<<<<

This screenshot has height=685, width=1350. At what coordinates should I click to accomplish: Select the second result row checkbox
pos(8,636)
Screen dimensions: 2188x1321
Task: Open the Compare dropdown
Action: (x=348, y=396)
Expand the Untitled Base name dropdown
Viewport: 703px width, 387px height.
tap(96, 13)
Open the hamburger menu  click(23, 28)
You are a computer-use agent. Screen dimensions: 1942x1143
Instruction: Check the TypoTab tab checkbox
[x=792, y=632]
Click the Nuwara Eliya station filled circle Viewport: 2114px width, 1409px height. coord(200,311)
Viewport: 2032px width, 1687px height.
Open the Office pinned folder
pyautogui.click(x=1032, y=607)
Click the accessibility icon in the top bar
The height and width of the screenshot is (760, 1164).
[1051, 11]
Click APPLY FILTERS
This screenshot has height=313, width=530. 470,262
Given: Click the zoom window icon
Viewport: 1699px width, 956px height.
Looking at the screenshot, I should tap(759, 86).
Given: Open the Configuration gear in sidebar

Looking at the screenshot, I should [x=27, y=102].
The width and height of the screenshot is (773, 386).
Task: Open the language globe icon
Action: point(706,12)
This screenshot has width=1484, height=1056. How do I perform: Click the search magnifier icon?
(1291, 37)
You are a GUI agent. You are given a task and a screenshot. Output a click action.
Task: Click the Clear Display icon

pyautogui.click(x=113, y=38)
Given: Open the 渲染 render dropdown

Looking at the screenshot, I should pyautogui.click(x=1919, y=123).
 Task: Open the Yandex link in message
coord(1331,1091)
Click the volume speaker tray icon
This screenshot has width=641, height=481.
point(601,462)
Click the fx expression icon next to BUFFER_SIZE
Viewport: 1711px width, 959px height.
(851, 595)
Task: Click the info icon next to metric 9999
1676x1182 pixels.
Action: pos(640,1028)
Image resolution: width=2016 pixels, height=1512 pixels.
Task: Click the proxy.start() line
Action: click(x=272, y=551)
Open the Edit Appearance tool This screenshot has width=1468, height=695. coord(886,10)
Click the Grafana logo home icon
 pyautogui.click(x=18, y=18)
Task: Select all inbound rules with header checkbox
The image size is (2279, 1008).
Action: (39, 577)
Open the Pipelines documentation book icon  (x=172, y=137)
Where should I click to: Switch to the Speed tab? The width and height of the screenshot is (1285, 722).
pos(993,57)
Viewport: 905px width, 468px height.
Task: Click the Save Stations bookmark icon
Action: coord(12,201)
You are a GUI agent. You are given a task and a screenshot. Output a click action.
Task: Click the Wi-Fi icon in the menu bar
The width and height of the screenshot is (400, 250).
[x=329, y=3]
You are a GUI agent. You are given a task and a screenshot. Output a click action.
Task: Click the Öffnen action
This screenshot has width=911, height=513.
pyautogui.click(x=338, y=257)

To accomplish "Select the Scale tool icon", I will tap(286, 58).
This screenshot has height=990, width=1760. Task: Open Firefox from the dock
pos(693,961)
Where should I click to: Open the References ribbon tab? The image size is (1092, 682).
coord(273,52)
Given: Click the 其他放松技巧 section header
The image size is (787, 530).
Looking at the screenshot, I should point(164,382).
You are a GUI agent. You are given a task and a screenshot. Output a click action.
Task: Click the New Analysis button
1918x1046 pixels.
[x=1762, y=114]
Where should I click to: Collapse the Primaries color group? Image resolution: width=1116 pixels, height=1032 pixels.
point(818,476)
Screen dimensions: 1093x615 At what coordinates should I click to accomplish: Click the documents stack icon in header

>>>>

__EXERCISE DETAILS__: What's required is that all of the material be returned exactly.

__ANSWER AREA__:
This screenshot has height=685, width=1350. At what coordinates should I click to accomplish: Select the second result row checkbox
pos(8,636)
Screen dimensions: 2188x1321
Task: Open the Compare dropdown
Action: (x=348, y=396)
Expand the Untitled Base name dropdown
Viewport: 703px width, 387px height.
tap(96, 13)
Open the hamburger menu  click(23, 28)
You are a computer-use agent. Screen dimensions: 1942x1143
Instruction: Check the TypoTab tab checkbox
[x=792, y=632]
Click the Nuwara Eliya station filled circle Viewport: 2114px width, 1409px height. coord(200,311)
Viewport: 2032px width, 1687px height.
Open the Office pinned folder
pyautogui.click(x=1032, y=607)
Click the accessibility icon in the top bar
The height and width of the screenshot is (760, 1164).
[1051, 11]
Click APPLY FILTERS
This screenshot has height=313, width=530. 470,262
Given: Click the zoom window icon
Viewport: 1699px width, 956px height.
Looking at the screenshot, I should tap(759, 86).
Given: Open the Configuration gear in sidebar

Looking at the screenshot, I should [x=27, y=102].
The width and height of the screenshot is (773, 386).
Task: Open the language globe icon
Action: point(706,12)
This screenshot has width=1484, height=1056. How do I perform: Click the search magnifier icon?
(1291, 37)
You are a GUI agent. You are given a task and a screenshot. Output a click action.
Task: Click the Clear Display icon

pyautogui.click(x=113, y=38)
Given: Open the 渲染 render dropdown

Looking at the screenshot, I should pyautogui.click(x=1919, y=123).
 Task: Open the Yandex link in message
coord(1331,1091)
Click the volume speaker tray icon
This screenshot has width=641, height=481.
point(601,462)
Click the fx expression icon next to BUFFER_SIZE
Viewport: 1711px width, 959px height.
(851, 595)
Task: Click the info icon next to metric 9999
1676x1182 pixels.
Action: pos(640,1028)
Image resolution: width=2016 pixels, height=1512 pixels.
Task: Click the proxy.start() line
Action: click(x=272, y=551)
Open the Edit Appearance tool This screenshot has width=1468, height=695. coord(886,10)
Click the Grafana logo home icon
 pyautogui.click(x=18, y=18)
Task: Select all inbound rules with header checkbox
The image size is (2279, 1008).
Action: (39, 577)
Open the Pipelines documentation book icon  (x=172, y=137)
Where should I click to: Switch to the Speed tab? The width and height of the screenshot is (1285, 722).
pos(993,57)
Viewport: 905px width, 468px height.
Task: Click the Save Stations bookmark icon
Action: coord(12,201)
You are a GUI agent. You are given a task and a screenshot. Output a click action.
Task: Click the Wi-Fi icon in the menu bar
The width and height of the screenshot is (400, 250).
[x=329, y=3]
You are a GUI agent. You are given a task and a screenshot. Output a click action.
Task: Click the Öffnen action
This screenshot has width=911, height=513.
pyautogui.click(x=338, y=257)

To accomplish "Select the Scale tool icon", I will tap(286, 58).
This screenshot has height=990, width=1760. Task: Open Firefox from the dock
pos(693,961)
Where should I click to: Open the References ribbon tab? The image size is (1092, 682).
coord(273,52)
Given: Click the 其他放松技巧 section header
The image size is (787, 530).
Looking at the screenshot, I should point(164,382).
You are a GUI agent. You are given a task and a screenshot. Output a click action.
Task: Click the New Analysis button
1918x1046 pixels.
[x=1762, y=114]
Where should I click to: Collapse the Primaries color group? Image resolution: width=1116 pixels, height=1032 pixels.
point(818,476)
Screen dimensions: 1093x615 At what coordinates should I click to accomplish: Click the documents stack icon in header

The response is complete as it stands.